# [Work request 1]
In the news report on the Stanford accounts, how many Stanford entities has Janvey identified?
# [Work request 2]
Carry on writing the news report on the Stanford accounts from its last sentence.

# [Page extract]
HOUSTON, (Reuters) – A federal judge yesterday ordered the release of about $500 million from Stanford Group Co customer brokerage accounts held by Pershing LLC that had been subject to a court-ordered freeze since February, a filing showed.
Ralph Janvey, the receiver in charge of the operations and assets of Texas billionaire Allen Stanford’s Stanford Group Co, had asked U.S. District Judge David Godbey in Dallas to release about 12,000 accounts containing less than $250,0000 on Wednesday.
The U.S. Securities and Exchange Commission has accused Allen Stanford, two top aides and three of his companies of a long-running $8 billion securities fraud using high-yield certificates of deposit issued by a Stanford bank in Antigua.
Accounts excluded from the release include those owned by defendants in the case and those that contain investment assets managed by Stanford, the receiver said.
Vantis Plc, the UK firm appointed as receiver of Stanford International Bank Ltd by regulators in Antigua, said on Thursday that all CD accounts remained frozen as their investigation continues.
The receivers charged with locating assets in the Stanford case face a complex task. Janvey has identified at least 175 Stanford entities, and the company has operations throughout the United States and in Canada, Europe, Latin America and the Caribbean.
So far, Janvey has documented 32,000 Stanford customers who have aggregate net assets of more than $6 billion.

[Recorded data]

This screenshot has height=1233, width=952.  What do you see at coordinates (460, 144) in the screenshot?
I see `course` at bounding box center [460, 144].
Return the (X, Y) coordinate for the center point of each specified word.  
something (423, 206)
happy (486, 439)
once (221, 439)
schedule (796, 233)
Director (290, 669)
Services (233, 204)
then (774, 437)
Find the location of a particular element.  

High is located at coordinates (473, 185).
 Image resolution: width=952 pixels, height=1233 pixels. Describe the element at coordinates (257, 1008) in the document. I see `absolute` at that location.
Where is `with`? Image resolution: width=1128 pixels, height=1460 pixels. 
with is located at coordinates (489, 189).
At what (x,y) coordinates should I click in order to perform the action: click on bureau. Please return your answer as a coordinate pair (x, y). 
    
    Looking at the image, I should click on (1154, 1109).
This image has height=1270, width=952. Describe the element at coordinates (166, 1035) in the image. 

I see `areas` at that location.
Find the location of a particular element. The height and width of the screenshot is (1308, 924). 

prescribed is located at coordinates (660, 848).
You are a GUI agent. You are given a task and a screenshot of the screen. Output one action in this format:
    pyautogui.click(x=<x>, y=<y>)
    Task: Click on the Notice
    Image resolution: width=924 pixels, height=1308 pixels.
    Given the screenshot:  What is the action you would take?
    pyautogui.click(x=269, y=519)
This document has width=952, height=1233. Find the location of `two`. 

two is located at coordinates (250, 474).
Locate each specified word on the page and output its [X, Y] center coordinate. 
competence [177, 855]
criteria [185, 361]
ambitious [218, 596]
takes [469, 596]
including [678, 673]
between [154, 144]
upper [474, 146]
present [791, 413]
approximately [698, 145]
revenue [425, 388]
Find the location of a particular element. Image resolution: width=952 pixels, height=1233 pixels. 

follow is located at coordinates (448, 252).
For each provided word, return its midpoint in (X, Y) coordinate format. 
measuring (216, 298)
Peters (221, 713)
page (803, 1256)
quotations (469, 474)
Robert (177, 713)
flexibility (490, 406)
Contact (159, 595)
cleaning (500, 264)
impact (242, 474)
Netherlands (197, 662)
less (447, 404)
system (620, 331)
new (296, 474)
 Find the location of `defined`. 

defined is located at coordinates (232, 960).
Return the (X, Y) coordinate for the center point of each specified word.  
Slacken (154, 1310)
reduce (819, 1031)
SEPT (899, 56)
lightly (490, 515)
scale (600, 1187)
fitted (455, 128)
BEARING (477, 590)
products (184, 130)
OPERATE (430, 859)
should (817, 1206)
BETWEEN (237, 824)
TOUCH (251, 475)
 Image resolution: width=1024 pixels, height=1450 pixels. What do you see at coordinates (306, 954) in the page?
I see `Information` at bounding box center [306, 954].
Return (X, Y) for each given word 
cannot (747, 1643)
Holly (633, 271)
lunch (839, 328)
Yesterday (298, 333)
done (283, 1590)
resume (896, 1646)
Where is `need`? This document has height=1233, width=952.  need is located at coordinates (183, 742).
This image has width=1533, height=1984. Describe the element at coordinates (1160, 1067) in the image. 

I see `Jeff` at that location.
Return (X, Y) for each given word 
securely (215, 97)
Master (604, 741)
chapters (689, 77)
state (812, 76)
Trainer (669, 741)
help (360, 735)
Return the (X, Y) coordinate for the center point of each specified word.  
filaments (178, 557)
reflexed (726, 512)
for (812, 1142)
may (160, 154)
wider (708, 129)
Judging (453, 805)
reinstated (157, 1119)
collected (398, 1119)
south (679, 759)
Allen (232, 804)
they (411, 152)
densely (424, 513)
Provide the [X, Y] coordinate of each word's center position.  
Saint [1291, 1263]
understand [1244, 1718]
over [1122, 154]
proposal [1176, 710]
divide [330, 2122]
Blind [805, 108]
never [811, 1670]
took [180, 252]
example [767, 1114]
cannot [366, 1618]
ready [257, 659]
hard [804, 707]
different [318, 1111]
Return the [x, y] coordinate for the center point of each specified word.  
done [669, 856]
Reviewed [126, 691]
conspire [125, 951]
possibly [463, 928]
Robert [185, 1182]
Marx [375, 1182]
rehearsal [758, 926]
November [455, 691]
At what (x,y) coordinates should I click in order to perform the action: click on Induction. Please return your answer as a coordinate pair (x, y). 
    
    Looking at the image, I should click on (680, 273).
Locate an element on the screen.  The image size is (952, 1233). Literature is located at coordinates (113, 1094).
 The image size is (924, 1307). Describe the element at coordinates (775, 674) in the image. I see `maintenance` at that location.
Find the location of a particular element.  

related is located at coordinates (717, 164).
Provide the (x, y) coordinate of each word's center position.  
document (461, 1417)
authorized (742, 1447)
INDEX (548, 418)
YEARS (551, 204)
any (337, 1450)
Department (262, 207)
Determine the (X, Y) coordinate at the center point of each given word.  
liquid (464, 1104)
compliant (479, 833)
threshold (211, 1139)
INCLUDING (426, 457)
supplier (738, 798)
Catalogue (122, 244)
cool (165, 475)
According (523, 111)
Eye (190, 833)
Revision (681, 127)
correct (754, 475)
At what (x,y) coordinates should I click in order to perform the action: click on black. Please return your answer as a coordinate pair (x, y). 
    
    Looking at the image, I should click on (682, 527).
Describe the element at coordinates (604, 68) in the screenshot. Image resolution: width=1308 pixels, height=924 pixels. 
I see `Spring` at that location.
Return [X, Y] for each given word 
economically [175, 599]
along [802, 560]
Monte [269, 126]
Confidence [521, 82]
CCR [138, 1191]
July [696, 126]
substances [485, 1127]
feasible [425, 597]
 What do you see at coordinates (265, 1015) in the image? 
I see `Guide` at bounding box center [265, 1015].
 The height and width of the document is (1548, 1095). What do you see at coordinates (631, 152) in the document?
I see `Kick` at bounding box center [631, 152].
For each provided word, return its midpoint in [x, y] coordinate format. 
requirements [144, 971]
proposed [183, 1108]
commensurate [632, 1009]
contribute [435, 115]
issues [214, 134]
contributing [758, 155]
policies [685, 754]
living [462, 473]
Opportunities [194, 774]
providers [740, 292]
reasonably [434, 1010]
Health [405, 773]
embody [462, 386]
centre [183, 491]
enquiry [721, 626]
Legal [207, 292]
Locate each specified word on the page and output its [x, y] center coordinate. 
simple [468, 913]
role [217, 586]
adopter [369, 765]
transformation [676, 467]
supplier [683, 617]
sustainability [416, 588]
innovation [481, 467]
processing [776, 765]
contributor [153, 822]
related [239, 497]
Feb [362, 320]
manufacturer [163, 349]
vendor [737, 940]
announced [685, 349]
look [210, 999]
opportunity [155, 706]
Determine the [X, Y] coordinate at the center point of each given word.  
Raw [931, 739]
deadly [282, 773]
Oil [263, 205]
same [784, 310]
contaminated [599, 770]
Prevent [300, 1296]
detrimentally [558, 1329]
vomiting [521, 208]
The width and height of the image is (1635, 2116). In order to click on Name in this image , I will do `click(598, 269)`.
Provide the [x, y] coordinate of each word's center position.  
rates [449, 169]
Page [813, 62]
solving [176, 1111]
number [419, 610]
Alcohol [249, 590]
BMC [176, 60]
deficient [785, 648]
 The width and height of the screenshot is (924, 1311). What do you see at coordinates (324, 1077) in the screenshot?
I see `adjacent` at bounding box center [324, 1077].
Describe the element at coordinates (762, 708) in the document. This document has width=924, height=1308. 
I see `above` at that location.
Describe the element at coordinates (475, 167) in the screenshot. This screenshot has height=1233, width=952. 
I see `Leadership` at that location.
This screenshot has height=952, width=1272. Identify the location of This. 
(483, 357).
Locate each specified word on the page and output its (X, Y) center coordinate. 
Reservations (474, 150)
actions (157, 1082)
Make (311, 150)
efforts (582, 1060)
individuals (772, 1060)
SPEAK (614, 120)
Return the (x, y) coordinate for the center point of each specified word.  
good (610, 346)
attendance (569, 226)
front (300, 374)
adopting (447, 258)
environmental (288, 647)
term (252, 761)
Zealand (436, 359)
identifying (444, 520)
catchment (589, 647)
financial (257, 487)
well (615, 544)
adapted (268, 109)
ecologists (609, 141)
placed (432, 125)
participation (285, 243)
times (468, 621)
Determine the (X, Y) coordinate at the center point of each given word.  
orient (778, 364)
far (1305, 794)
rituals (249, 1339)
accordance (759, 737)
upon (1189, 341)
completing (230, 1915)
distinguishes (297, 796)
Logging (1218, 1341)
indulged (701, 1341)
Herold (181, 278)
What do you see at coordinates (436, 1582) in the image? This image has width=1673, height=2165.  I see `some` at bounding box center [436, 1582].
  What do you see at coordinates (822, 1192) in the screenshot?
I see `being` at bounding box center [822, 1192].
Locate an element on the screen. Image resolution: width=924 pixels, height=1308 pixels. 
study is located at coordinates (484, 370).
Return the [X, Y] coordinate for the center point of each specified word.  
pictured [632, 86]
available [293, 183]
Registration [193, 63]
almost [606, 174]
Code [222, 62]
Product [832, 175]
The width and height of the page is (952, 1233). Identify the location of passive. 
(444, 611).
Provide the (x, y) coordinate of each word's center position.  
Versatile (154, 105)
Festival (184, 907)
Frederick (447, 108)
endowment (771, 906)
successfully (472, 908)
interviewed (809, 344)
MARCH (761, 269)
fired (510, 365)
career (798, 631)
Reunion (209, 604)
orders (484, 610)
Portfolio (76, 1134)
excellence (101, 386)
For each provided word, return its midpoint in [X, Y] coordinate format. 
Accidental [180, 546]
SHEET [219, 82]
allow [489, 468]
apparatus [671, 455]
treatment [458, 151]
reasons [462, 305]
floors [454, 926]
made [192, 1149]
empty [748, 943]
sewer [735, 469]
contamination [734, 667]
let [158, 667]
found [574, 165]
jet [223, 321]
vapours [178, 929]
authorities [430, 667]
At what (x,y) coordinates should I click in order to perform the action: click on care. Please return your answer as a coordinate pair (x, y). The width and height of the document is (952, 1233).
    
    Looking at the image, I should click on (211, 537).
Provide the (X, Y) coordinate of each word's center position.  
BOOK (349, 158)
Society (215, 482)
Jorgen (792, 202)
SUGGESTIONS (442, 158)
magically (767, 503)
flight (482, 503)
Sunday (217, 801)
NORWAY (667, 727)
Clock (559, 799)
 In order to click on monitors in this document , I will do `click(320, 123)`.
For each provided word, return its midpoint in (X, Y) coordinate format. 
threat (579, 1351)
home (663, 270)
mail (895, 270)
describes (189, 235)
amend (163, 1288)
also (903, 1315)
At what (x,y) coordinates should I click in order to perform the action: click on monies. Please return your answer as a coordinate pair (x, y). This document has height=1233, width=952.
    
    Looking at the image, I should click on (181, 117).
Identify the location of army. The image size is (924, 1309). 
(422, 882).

# [Exercise output 1]
At least 175.

# [Exercise output 2]
Janvey said he was considering the release of other categories of accounts, including the small number custodied at JP Morgan Clearing Corp. The Stanford accounts were frozen by court order on Feb. 17 in a bid to preserve assets for investors and creditors.
Based on Janvey’s review of the financial condition of the Stanford entities, he believes the firm probably will not be able to continue operating as a broker dealer, so customers will not be able to gain access to their accounts through Stanford Group.
Therefore, Janvey is working with clearing agents, brokers and others, including Pershing, to determine the fastest way for customers to transfer their accounts to other firms so they have access to their funds when they are released, the lawyer said in a statement.
On Wednesday, some Stanford Group customers filed a lawsuit in federal court in Houston, accusing the SEC and the receiver of wrongly seizing their accounts.
The account freeze has caused extreme financial hardship for some Stanford clients, leaving them unable to pay mortgages, medical bills and other expenses, lawyers for the clients have said. “The receiver regrets the hardship and delay that may result from the temporary account freeze and the transfer process,” Janvey said in a statement.